This module is used to wrap any request to a webpage blocked by incapsula. Despite the name, this library should be ok to use with python2.7.
Encapsula has begun using re-captcha after too many requests which may seem malicious. As of now, there is no way around it.
Currently in order to detect that, I just simply raise an IncapBlocked error when the page is blocked by re-captcha.
from incapsula import IncapSession
session = IncapSession()
response = session.get('http://example.com') # url is not blocked by incapsula
# Sometimes incapsula will block based on user agent.
from incapsula import IncapSession
session = IncapSession(user_agent='any-user-agent-string')
respose = session.get('http://example.com')
# This can also be done after instantiation.
session.headers['User-Agent'] = 'some-other-user-agent-string'
# It can also be done on a per request basis, just like requests.
response = session.get('http://example.com', headers={'User-Agent': 'another-user-agent-string'})
# Since IncapSession inherits from requests.Session, you can pass all the same arguments to it.
# See the requests documentation here (http://docs.python-requests.org/en/master/user/advanced/#session-objects)
from __future__ import print_function
from incapsula import IncapSession
session = IncapSession()
session.cookies.set('cookie-key', 'cookie-value')
response = session.get('http://example.com', headers={'Referer': 'http://other-example.com'})
print(session.cookies)
# Handling re-captcha blocks.
from incapsula import IncapSession, IncapBlocked
session = IncapSession()
try:
response = session.get('http://example.com')
except IncapBlocked as e:
raise
# Sending a request to a page which is not blocked by incapsula
from incapsula import IncapSession
session = IncapSession()
# When using the bypass_crack param, the IncapSession will not send out extra requests to bypass incapsula.
# This will speed up the requests significantly so if you're making a scraper which
# accesses multiple sites and some don't use incapsula, you can just bypass the crack.
response = session.get('http://example.com', bypass_crack=True)
pip install incapsula-cracker-py3
- As of now, this is only proven to work with the following sites:
- whoscored.com
- coursehero.com
- offerup.com
- I understand that there's minimal commenting and that's because I'm not sure exactly why incapsula is sending requests to certain pages other than to obtain cookies.

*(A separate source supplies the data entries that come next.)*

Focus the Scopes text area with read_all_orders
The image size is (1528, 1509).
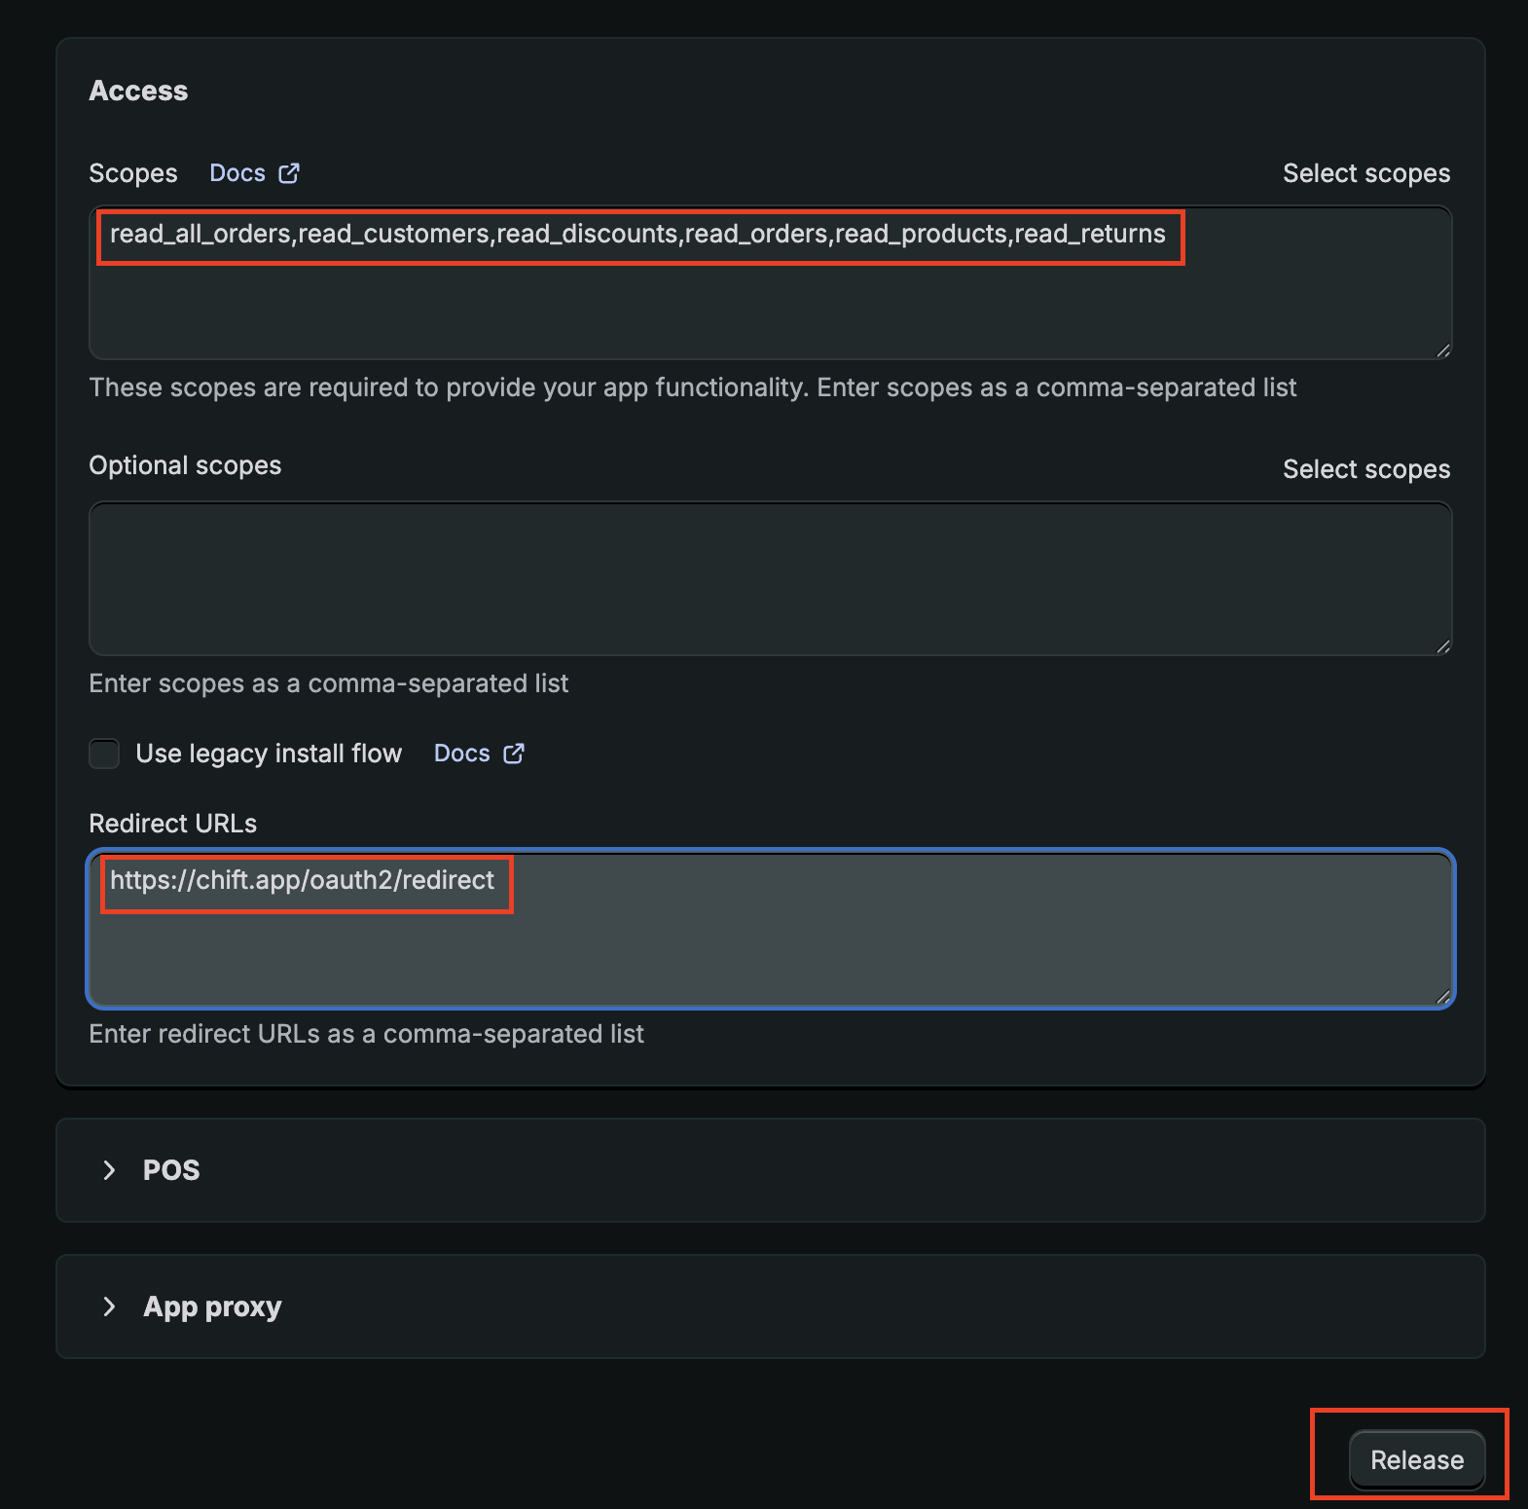769,292
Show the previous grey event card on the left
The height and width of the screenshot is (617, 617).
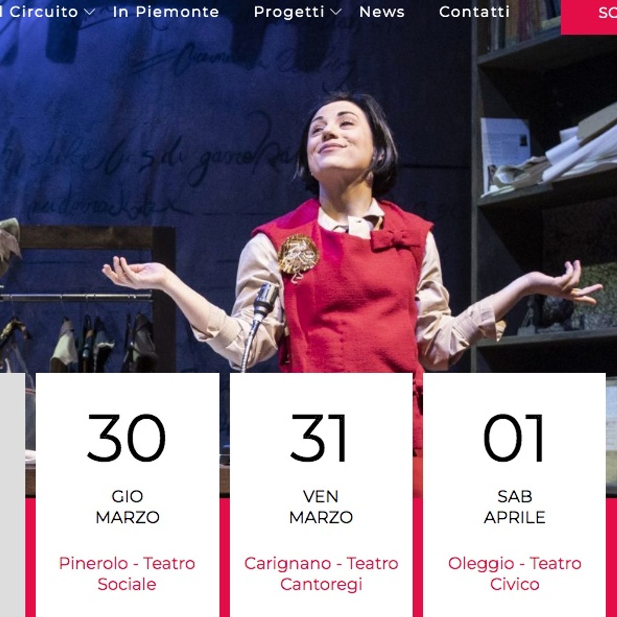click(12, 495)
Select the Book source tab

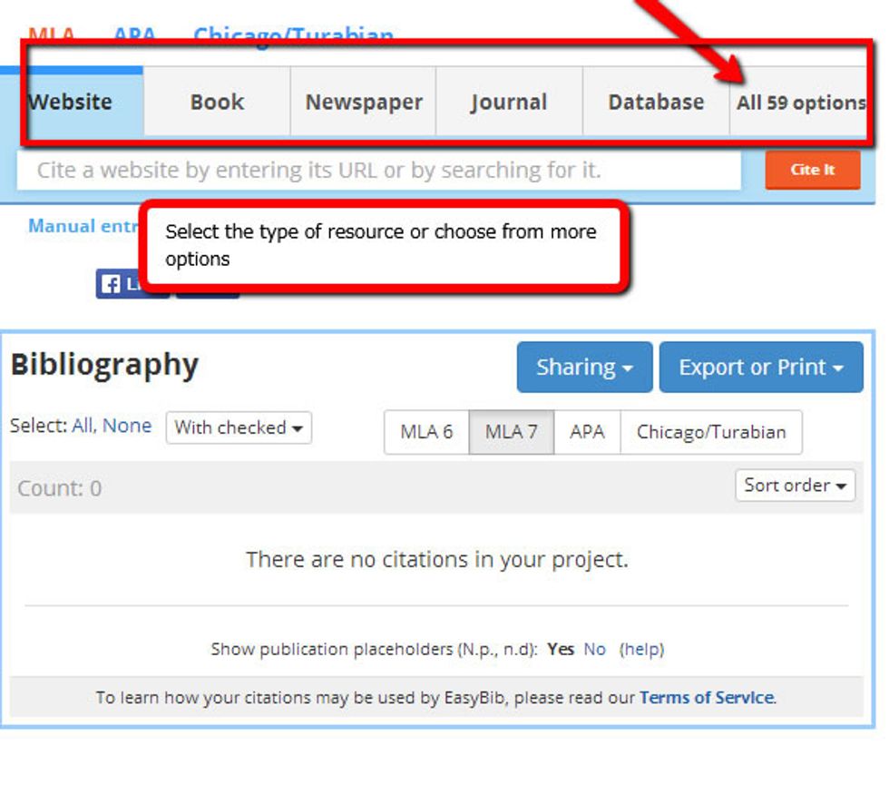tap(217, 103)
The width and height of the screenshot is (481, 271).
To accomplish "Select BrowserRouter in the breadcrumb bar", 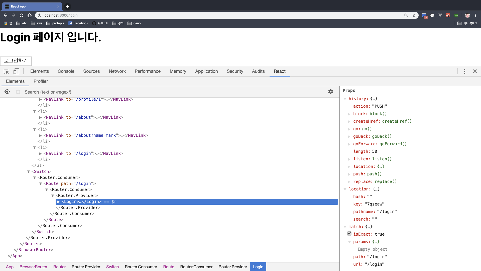I will tap(33, 267).
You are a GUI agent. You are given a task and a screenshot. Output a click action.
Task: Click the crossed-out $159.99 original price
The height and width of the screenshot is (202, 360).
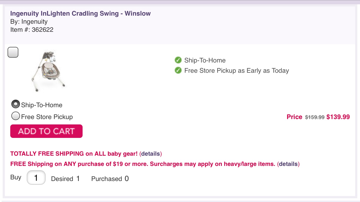(315, 117)
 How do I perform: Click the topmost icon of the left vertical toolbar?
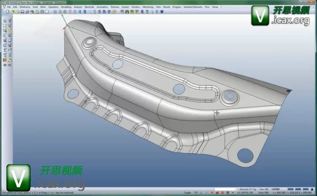click(x=5, y=20)
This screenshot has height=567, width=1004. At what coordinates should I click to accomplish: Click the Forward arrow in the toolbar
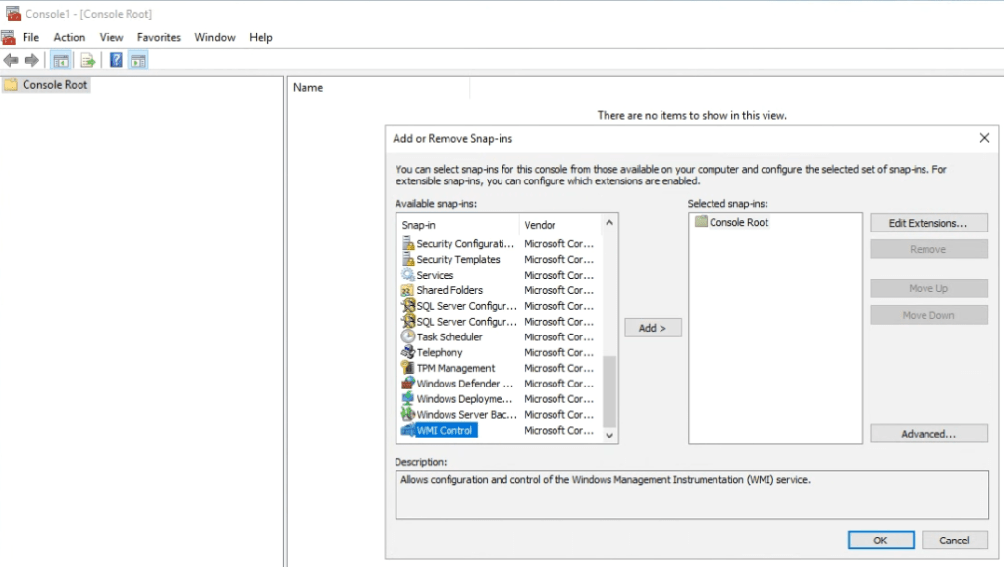coord(31,61)
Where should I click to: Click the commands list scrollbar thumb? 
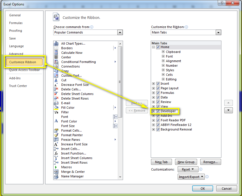click(x=120, y=82)
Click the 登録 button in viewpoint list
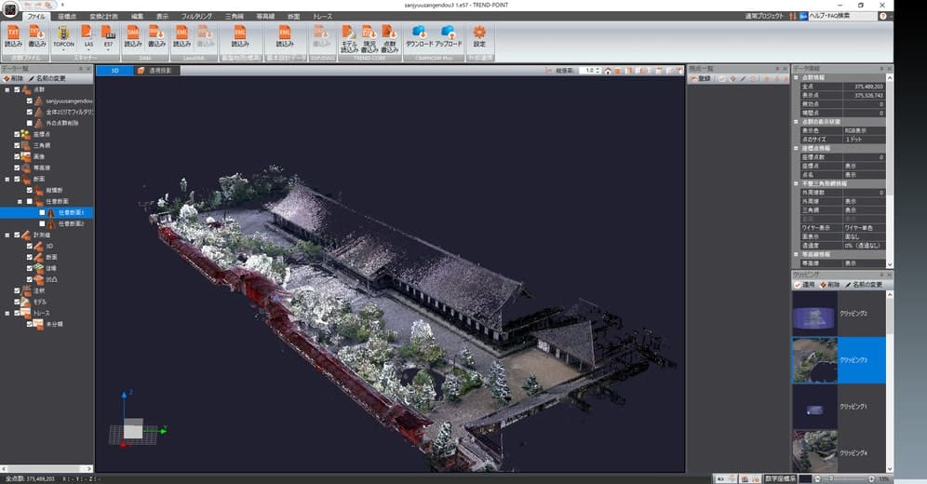The width and height of the screenshot is (927, 484). (x=700, y=79)
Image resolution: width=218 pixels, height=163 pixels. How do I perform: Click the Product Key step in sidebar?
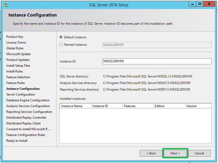click(15, 37)
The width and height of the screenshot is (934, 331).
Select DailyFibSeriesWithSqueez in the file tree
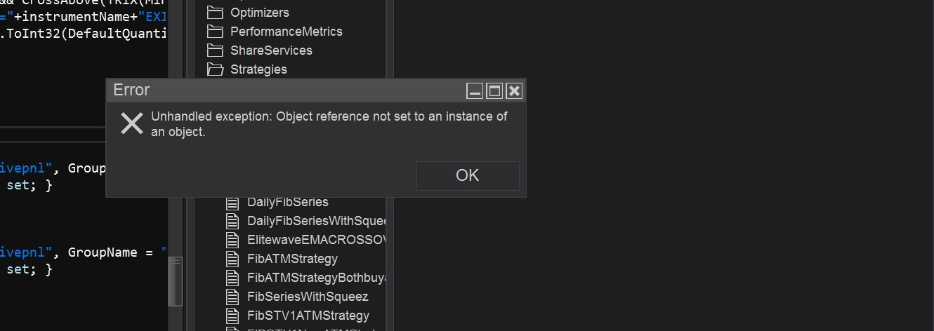coord(315,221)
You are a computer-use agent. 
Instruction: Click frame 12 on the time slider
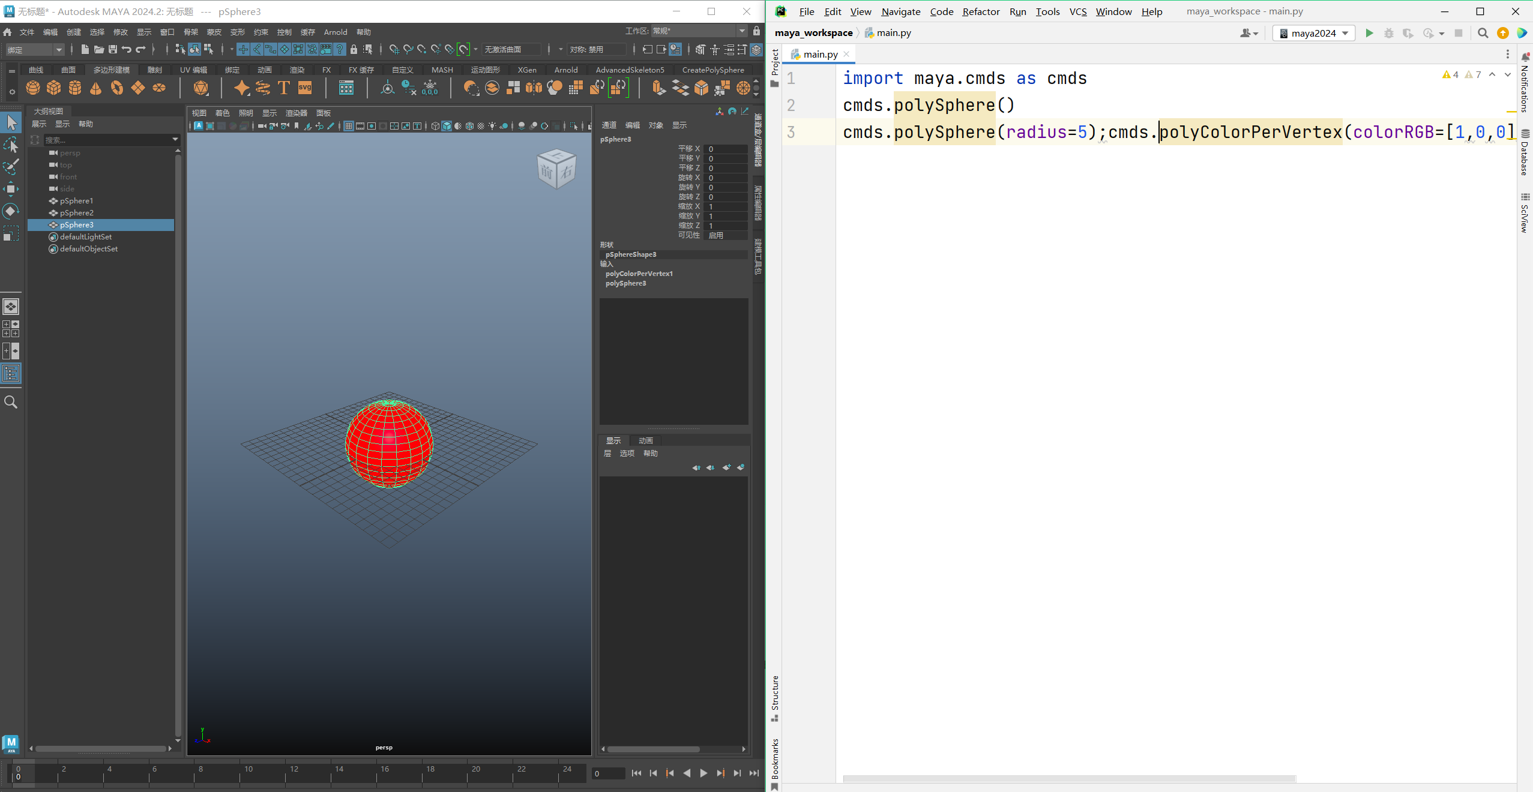[294, 772]
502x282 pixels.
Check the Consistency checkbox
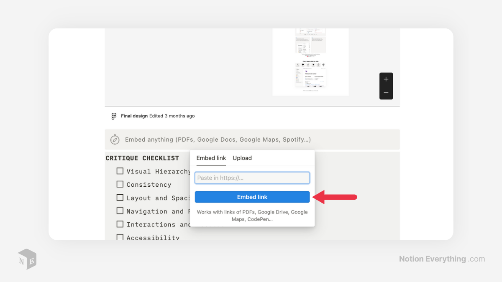coord(120,184)
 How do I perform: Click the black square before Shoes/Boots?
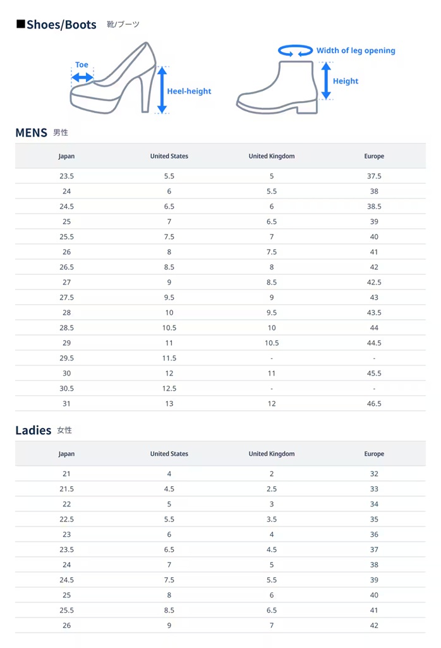pos(20,25)
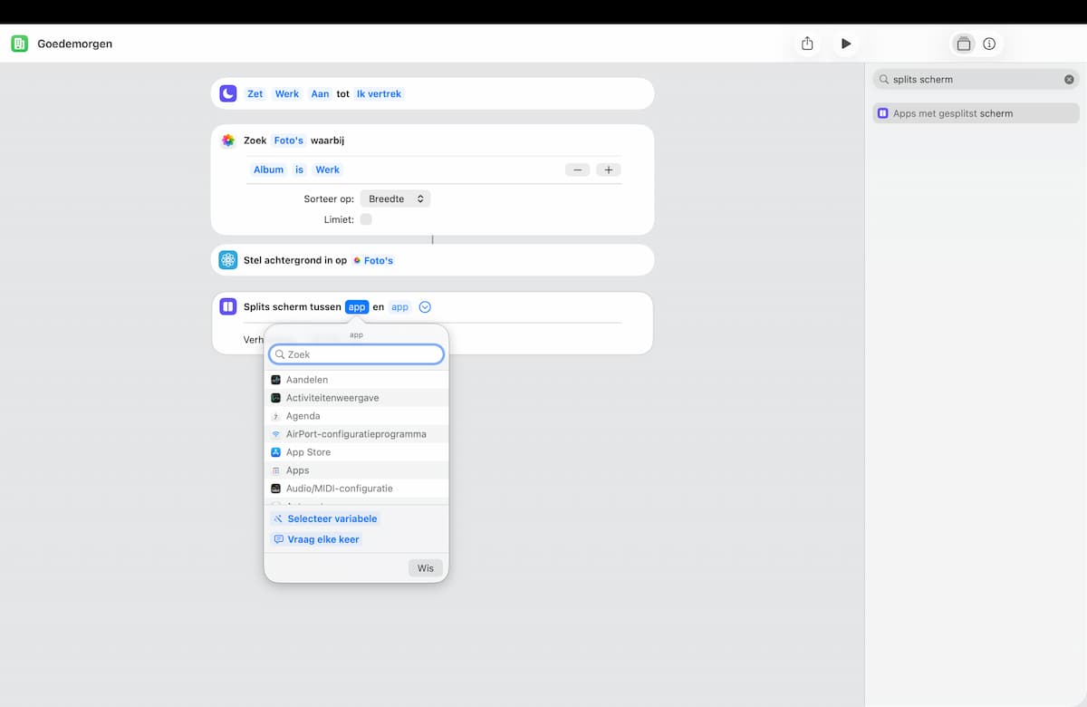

This is just a literal reverse engineer of incapsulas javascript code.
- Feel free to contribute. Unfortunately webscraping is such a dynamic field that I can't always put out updates and make changes for specific sites. So I turn to the community to help with those issues. Thank you for your understanding. For anyone who is using this library and it works for your site, please send me a note so i can add it to the list.